#### Prompt
Reproduce the material word for word, from the line containing "You are a GUI" through the end of the material, and leave the pictures out.

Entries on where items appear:
********

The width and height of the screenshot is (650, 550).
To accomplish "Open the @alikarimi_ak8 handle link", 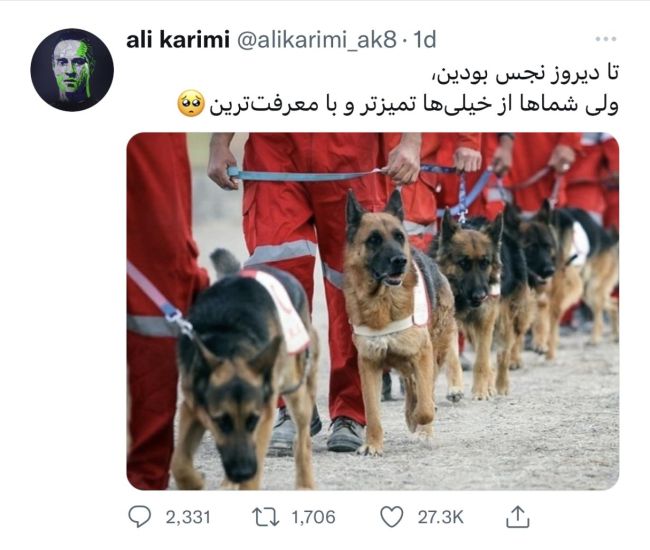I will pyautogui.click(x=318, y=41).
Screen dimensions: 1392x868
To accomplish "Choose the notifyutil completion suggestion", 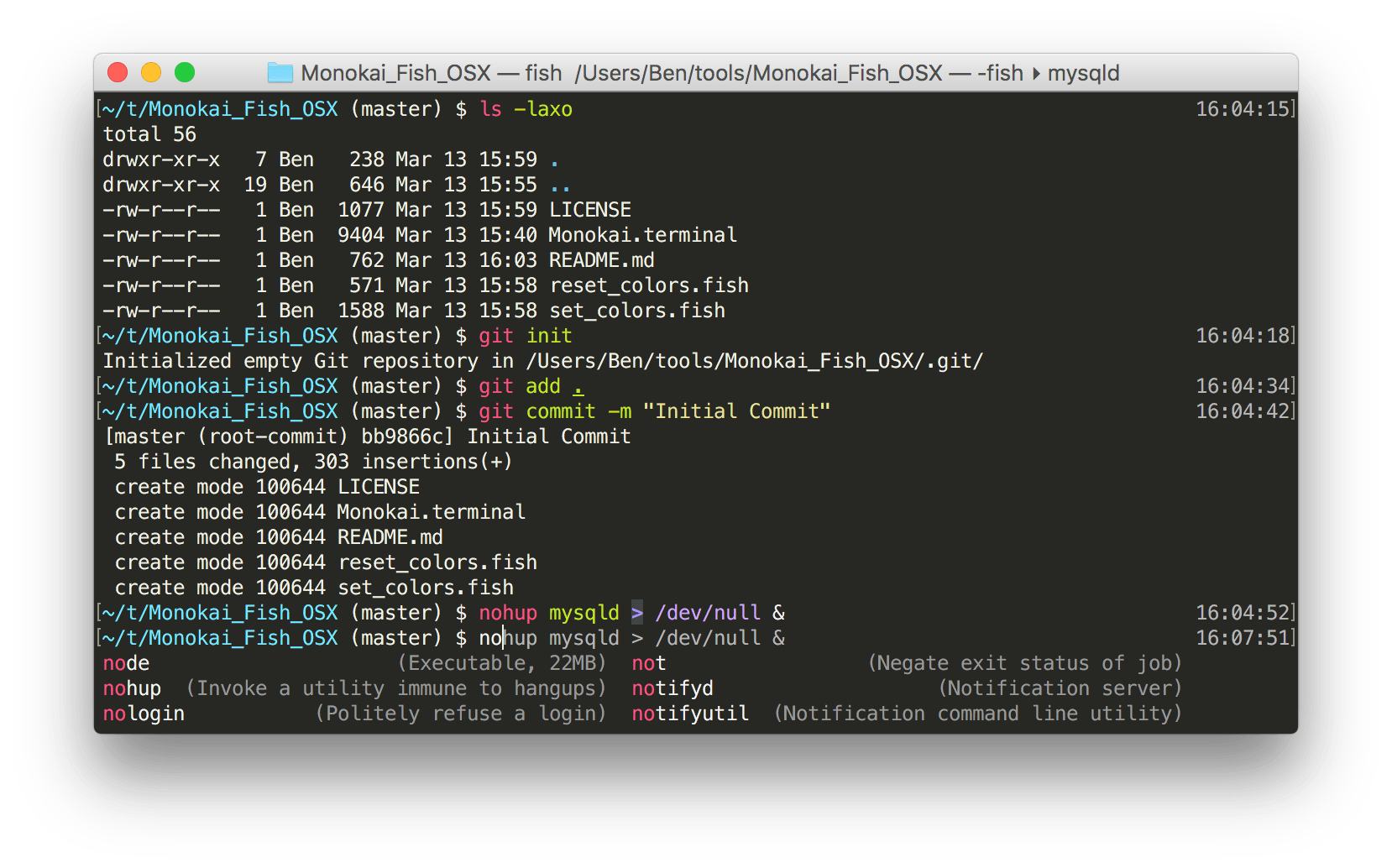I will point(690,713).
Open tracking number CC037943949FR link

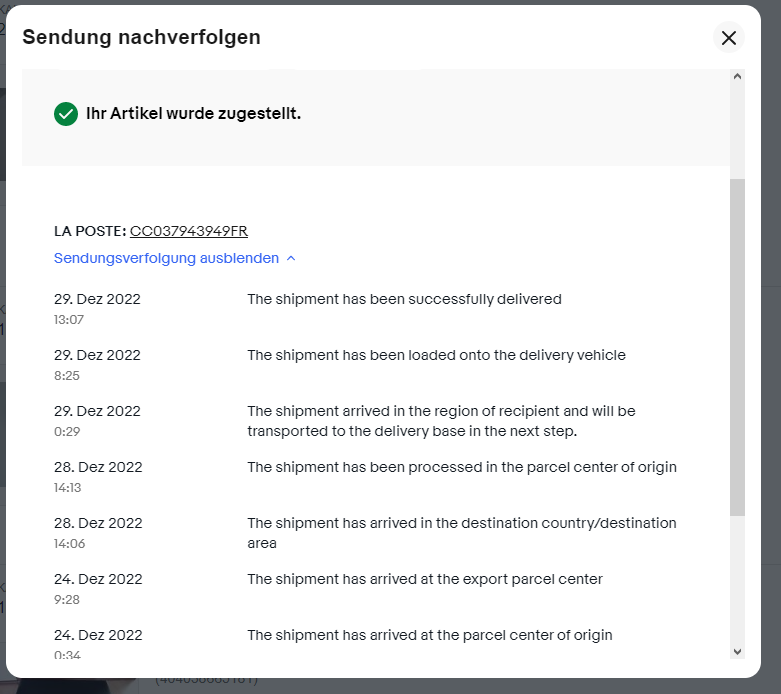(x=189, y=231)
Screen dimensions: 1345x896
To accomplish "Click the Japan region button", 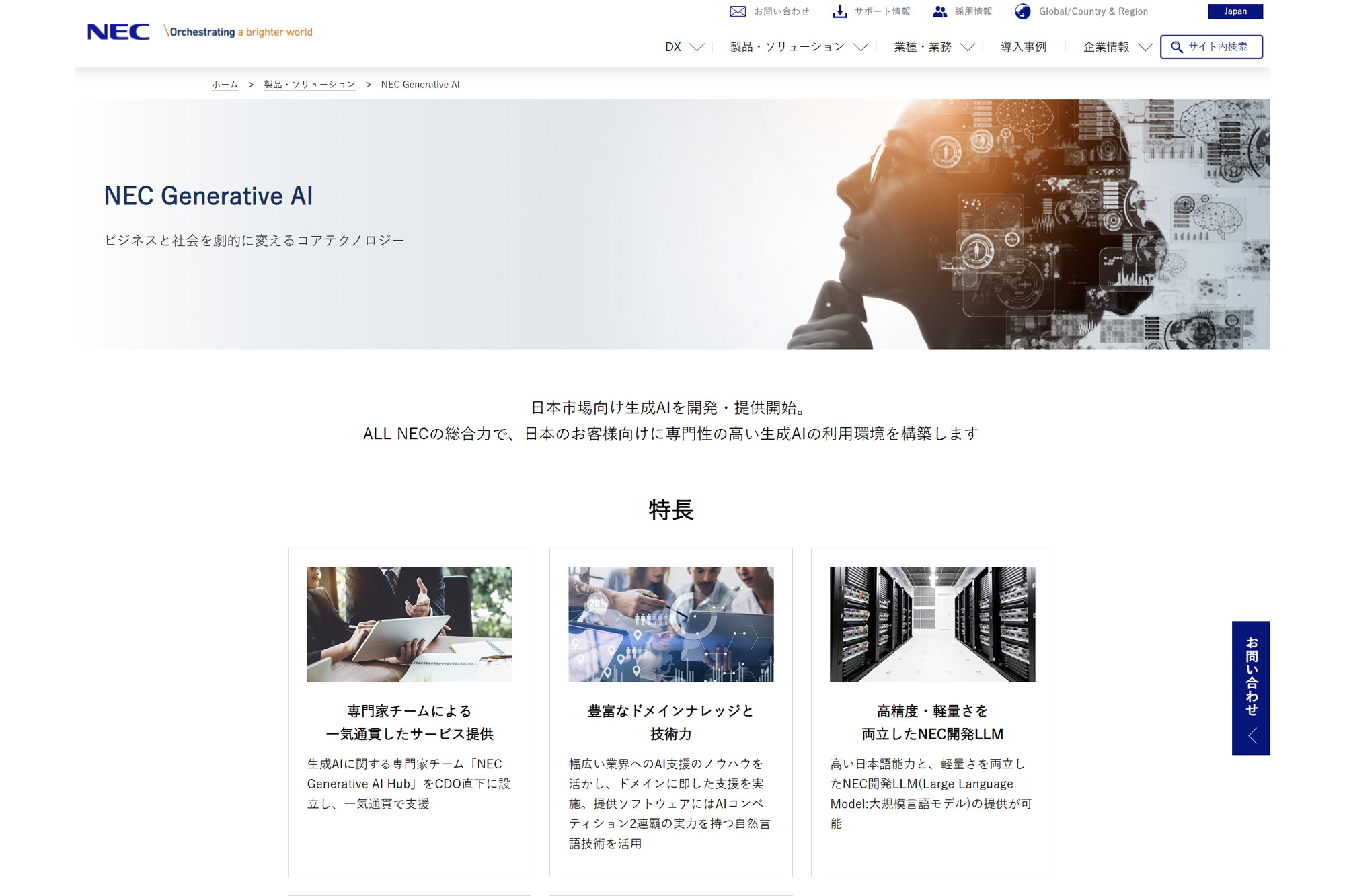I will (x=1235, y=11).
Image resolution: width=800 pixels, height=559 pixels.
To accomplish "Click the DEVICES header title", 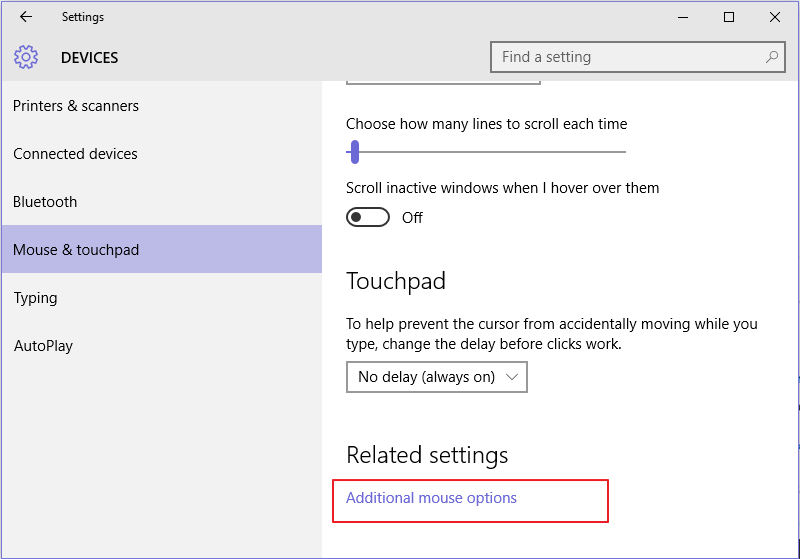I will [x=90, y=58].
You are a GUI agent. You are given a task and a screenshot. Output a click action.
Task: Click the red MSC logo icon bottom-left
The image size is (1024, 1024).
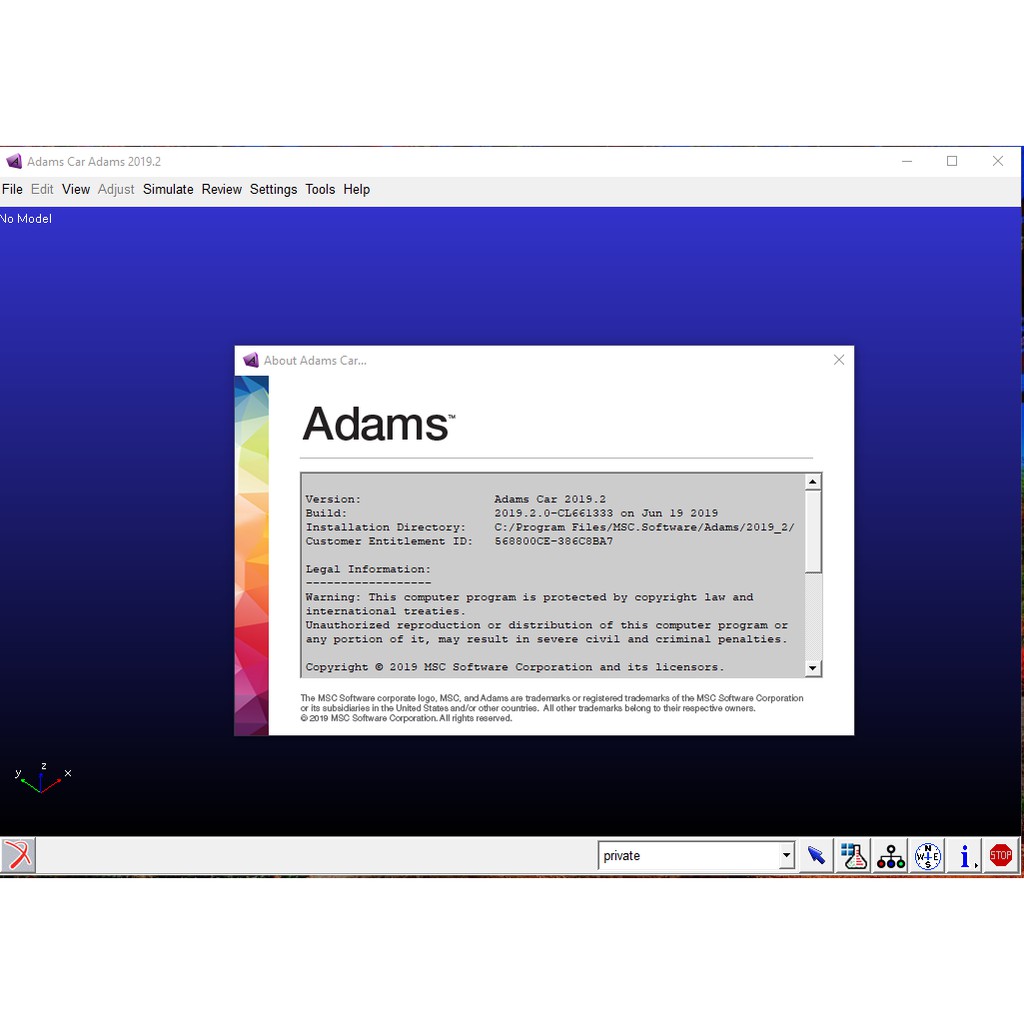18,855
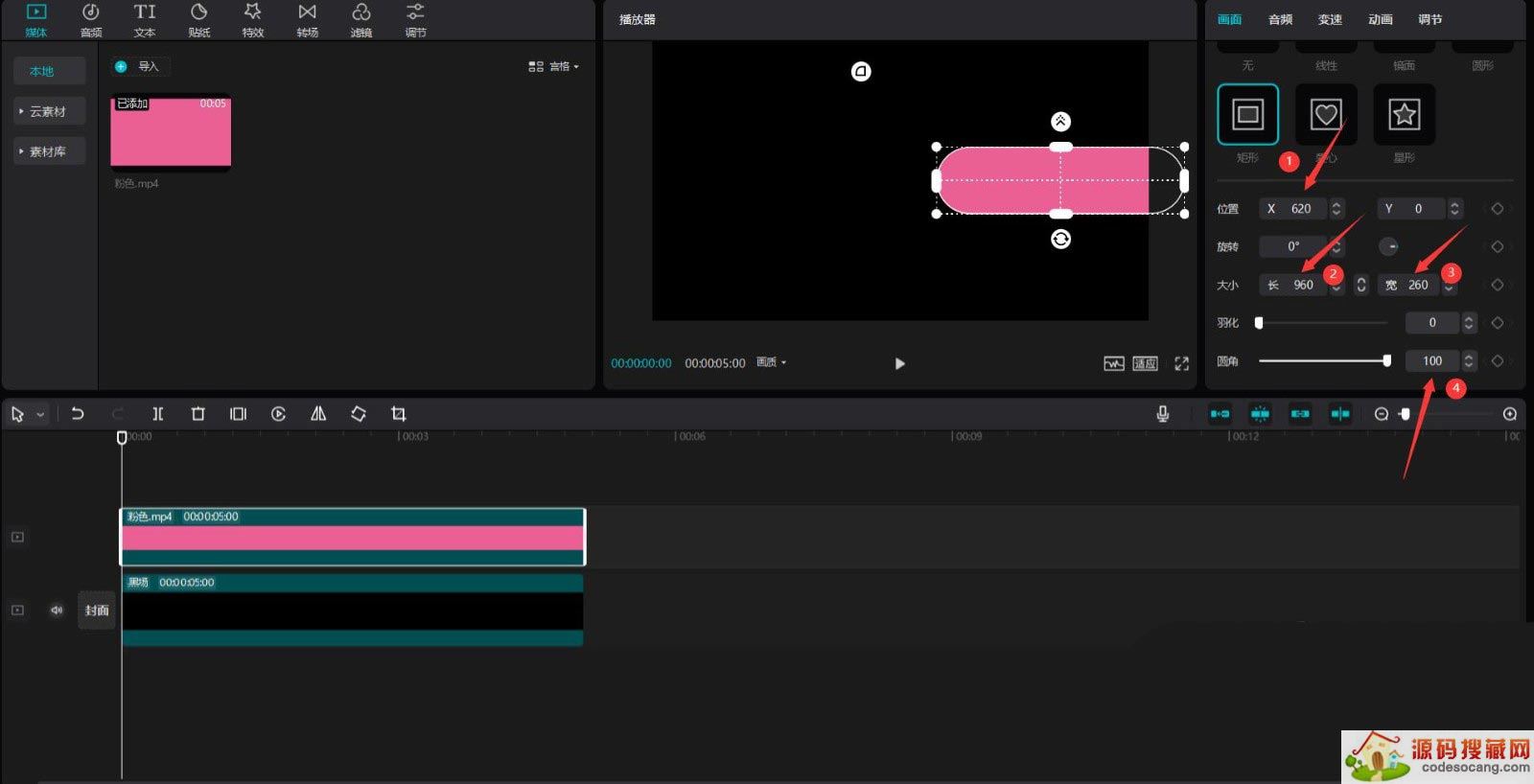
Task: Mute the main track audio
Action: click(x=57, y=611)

********

#### Solution for this problem
You are a GUI agent. You are given a task and a screenshot. Output a click action.
Task: Click the red MSC logo icon bottom-left
The image size is (1024, 1024).
18,855
Task: Mute the main track audio
Action: click(x=57, y=611)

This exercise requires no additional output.